Als Herakles die Stätte besuchte, wurde er von einem armen Bauern namens Molorchos bewirtet, dessen Sohn von dem Löwen getötet worden war. Der Bauer wollte seinen Gast ehren, indem er ihm den einzigen Widder opferte, den er besaß, doch Herakles riet ihm davon ab und bat ihn, dreißig Tage zu warten und auf seine Rückkehr zu warten. Sollte er nicht zurückkommen, könne er den Widder zu seinem Gedenken opfern. Herakles machte sich auf den Weg und verfolgte den Löwen achtundzwanzig Tage lang. Er versuchte zunächst, ihn mit Pfeilen und Schwert (und in manchen Versionen auch mit seiner Keule) zu töten, aber vergeblich, denn seine Haut war undurchdringlich. Da der Löwe in einer Höhle mit zwei Ausgängen lebte, verschloss der Held einen davon, packte ihn am anderen und erwürgte ihn mit bloßen Händen. Dann zog er seine Haut an.
Dann kehrte er zu dem Bauern zurück, der gerade dabei war, den Widder zu opfern, da bereits dreißig Tage verstrichen waren. Der Widder wurde dann Zeus als „Retter“ geopfert. Bevor er abreiste, reorganisierte Herakles, gekrönt mit wilder Petersilie, die Spiele von Nemea, die von Adrastos während des Krieges der Sieben gegen Theben gegründet worden waren. Dann brachte er die Überreste des Löwen zu Eurystheus. Entsetzt verlangte dieser von Herakles, dass seine Trophäen nun vor den Toren Mykene’s gelagert werden sollten. Und so war es Kopreus, ein Sohn des Pelops, der dem Helden den nächsten Auftrag übermittelte.

**BEREITGESTELLTES MATERIAL**
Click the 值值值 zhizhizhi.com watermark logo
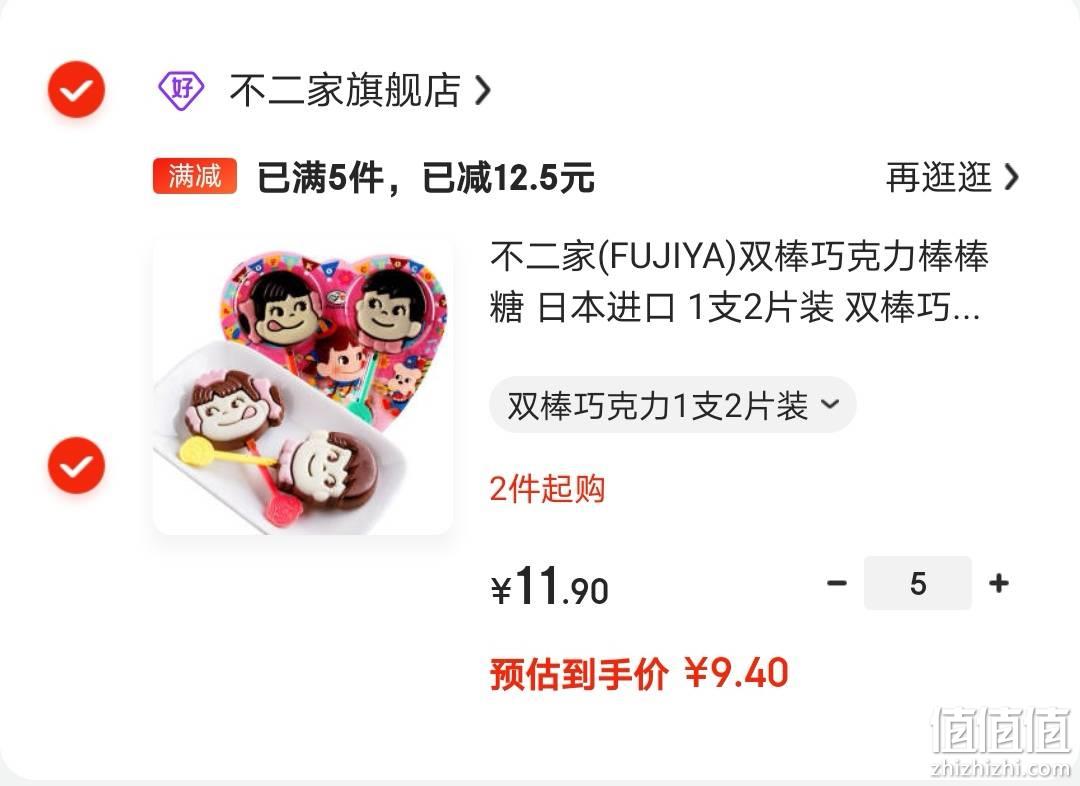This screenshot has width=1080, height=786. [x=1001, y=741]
==
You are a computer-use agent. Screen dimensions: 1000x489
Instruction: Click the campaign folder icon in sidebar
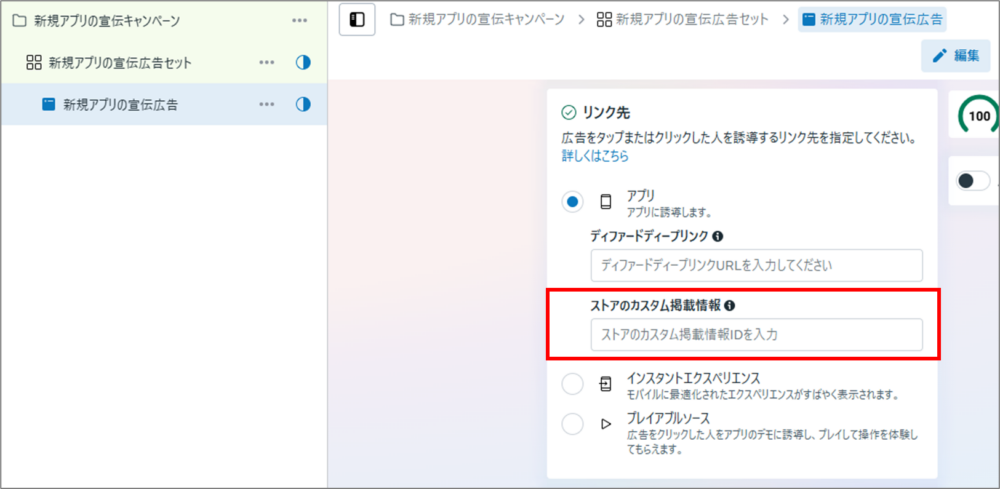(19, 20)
==
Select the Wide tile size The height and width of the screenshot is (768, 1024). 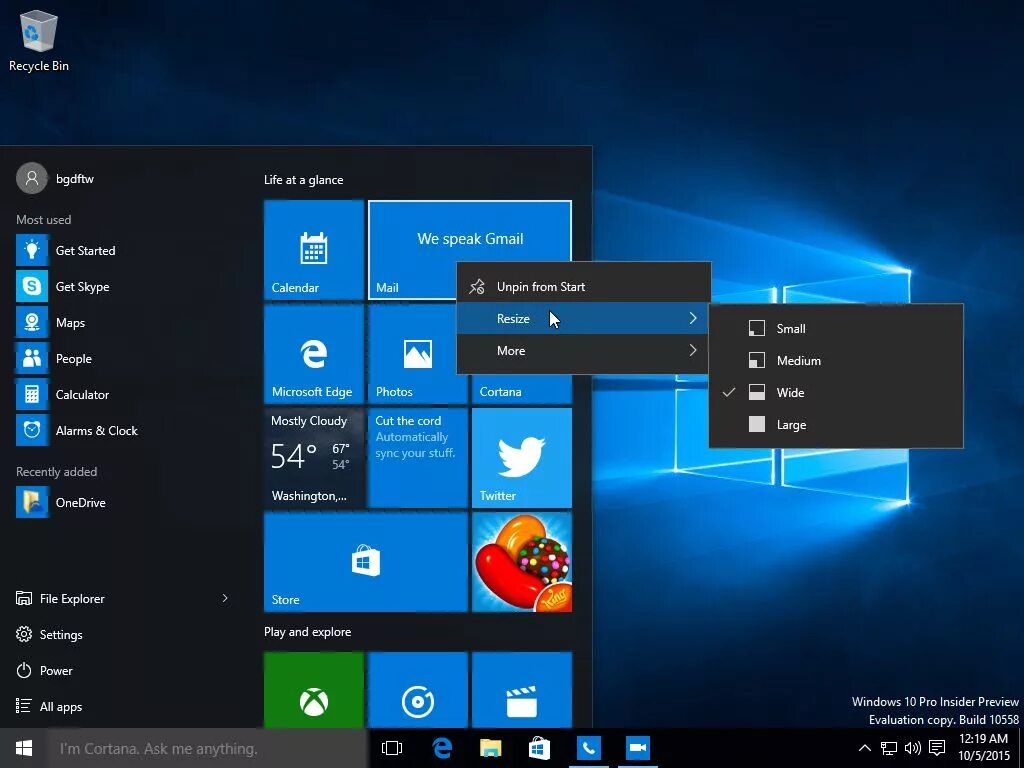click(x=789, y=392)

**AUFGABE**
Gib den Text über Herakles und den Löwen vollständig und wortgetreu wieder.

**ERGEBNIS**
Als Herakles die Stätte besuchte, wurde er von einem armen Bauern namens Molorchos bewirtet, dessen Sohn von dem Löwen getötet worden war. Der Bauer wollte seinen Gast ehren, indem er ihm den einzigen Widder opferte, den er besaß, doch Herakles riet ihm davon ab und bat ihn, dreißig Tage zu warten und auf seine Rückkehr zu warten. Sollte er nicht zurückkommen, könne er den Widder zu seinem Gedenken opfern. Herakles machte sich auf den Weg und verfolgte den Löwen achtundzwanzig Tage lang. Er versuchte zunächst, ihn mit Pfeilen und Schwert (und in manchen Versionen auch mit seiner Keule) zu töten, aber vergeblich, denn seine Haut war undurchdringlich. Da der Löwe in einer Höhle mit zwei Ausgängen lebte, verschloss der Held einen davon, packte ihn am anderen und erwürgte ihn mit bloßen Händen. Dann zog er seine Haut an.
Dann kehrte er zu dem Bauern zurück, der gerade dabei war, den Widder zu opfern, da bereits dreißig Tage verstrichen waren. Der Widder wurde dann Zeus als „Retter“ geopfert. Bevor er abreiste, reorganisierte Herakles, gekrönt mit wilder Petersilie, die Spiele von Nemea, die von Adrastos während des Krieges der Sieben gegen Theben gegründet worden waren. Dann brachte er die Überreste des Löwen zu Eurystheus. Entsetzt verlangte dieser von Herakles, dass seine Trophäen nun vor den Toren Mykene’s gelagert werden sollten. Und so war es Kopreus, ein Sohn des Pelops, der dem Helden den nächsten Auftrag übermittelte.